California limits full-contact football practices for school students
California Governor Jerry Brown has signed a bill into law that will limit full-contact football practices at middle and high schools.
The Golden State's new law will prevent football teams from holding full-contact practices during the off-season and limit them to no more than two ninety-minute, full-contact practices per week during preseason as well as the regular season.
Under the measure, which will apply to private, public and charter schools, a player who has sustained a head injury or concussion will have to complete a supervised procedure of at least seven days. The new law has been enacted in wake movement that raised awareness about the potential dangers of repeated hits to the head.

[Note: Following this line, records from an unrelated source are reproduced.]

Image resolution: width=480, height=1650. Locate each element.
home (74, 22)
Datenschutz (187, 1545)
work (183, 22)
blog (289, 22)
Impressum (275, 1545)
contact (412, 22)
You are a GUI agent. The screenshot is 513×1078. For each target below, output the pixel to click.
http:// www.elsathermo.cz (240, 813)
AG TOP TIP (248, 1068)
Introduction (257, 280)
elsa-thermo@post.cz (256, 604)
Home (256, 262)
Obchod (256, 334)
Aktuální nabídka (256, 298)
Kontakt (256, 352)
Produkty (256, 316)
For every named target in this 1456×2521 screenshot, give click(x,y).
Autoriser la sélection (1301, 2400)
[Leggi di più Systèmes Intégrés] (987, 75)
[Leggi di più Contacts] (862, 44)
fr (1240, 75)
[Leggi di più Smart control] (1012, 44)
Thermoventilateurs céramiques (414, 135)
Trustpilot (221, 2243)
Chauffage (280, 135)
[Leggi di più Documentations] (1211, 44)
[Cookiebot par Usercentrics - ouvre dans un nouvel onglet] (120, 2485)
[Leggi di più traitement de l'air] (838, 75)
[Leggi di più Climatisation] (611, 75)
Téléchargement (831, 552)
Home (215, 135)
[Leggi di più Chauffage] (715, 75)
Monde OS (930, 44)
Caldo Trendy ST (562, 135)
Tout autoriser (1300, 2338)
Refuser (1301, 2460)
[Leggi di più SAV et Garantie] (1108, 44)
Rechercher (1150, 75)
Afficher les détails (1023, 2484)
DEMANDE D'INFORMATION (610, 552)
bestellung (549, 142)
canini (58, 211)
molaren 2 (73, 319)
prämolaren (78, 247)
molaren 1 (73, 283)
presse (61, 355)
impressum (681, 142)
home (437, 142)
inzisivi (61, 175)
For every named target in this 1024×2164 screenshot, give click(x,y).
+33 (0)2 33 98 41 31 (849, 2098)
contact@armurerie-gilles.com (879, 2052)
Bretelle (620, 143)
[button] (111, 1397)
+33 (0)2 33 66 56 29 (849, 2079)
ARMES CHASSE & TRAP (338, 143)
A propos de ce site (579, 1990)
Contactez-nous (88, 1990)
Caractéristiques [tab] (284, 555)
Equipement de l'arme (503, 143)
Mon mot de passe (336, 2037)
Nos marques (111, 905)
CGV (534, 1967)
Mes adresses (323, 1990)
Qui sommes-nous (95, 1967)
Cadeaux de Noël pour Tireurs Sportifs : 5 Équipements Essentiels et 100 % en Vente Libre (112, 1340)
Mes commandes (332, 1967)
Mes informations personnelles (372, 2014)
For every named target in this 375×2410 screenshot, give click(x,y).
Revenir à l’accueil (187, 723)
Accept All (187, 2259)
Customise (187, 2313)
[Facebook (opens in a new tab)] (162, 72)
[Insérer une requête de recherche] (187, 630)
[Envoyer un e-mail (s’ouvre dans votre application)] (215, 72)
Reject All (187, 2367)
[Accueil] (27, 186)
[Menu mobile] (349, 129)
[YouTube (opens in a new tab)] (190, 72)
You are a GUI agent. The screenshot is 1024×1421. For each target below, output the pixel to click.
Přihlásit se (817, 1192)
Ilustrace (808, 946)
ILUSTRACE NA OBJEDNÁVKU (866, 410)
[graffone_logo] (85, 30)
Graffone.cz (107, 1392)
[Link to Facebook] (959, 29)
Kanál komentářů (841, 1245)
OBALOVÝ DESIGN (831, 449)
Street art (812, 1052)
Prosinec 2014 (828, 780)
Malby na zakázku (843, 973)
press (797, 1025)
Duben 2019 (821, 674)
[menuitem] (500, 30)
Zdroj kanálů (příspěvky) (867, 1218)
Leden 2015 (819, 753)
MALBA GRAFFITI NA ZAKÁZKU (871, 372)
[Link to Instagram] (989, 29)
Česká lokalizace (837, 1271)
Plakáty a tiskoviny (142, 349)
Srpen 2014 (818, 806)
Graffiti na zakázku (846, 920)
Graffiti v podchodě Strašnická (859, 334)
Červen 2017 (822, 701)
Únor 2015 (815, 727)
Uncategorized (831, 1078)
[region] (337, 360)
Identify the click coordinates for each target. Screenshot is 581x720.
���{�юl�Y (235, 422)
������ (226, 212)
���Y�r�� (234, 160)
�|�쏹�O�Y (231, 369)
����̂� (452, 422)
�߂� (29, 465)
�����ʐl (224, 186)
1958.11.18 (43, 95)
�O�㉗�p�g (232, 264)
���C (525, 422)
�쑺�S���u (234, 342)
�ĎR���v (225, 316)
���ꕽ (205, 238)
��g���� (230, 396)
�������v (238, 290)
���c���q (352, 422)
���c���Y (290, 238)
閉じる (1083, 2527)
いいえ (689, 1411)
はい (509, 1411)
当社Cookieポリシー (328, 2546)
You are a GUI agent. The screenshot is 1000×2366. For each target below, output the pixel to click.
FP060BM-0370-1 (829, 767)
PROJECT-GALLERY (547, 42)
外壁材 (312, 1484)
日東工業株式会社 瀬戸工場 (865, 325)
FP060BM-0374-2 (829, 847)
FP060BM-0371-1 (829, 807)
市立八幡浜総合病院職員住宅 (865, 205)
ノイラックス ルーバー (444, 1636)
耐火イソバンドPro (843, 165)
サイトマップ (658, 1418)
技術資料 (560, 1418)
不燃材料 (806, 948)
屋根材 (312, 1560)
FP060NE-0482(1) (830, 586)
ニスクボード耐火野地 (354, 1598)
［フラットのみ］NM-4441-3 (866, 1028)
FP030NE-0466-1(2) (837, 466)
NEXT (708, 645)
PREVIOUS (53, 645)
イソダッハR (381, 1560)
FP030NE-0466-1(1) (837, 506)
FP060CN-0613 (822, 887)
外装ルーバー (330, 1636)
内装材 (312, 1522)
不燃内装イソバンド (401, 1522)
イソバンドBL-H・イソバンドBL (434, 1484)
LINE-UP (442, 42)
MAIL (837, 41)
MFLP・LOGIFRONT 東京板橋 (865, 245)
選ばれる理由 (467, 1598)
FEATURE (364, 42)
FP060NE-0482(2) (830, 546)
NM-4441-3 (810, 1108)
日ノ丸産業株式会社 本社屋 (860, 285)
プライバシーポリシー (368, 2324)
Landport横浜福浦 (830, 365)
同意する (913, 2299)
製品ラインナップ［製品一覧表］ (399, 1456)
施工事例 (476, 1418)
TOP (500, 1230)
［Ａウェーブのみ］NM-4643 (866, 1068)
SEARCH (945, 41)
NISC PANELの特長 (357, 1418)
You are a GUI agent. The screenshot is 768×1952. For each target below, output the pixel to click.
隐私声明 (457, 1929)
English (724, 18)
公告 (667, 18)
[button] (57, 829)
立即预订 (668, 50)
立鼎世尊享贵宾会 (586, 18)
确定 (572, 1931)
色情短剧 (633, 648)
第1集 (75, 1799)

Assemblyman Ken Cooley, a Democrat from Rancho Cordova, who introduced the AB 2127 Bill, said the measure would reassure parents that their children could learn football safely.
Speaking about the measure, Cooley said, "AB 2127's practice guidelines will reassure parents that their kids can learn football safely through three hours of full-contact practice to maximize conditioning and skill development while minimizing concussion risk."
However, some coaches expressed concerns that fewer contact practices, saying it would not allow players to get properly prepared to play.
The measure, which enjoys the support of the American Academy of Neurology, the Brain Injury Association of California as well as the California Interscholastic Federation, will go into effect in 2015.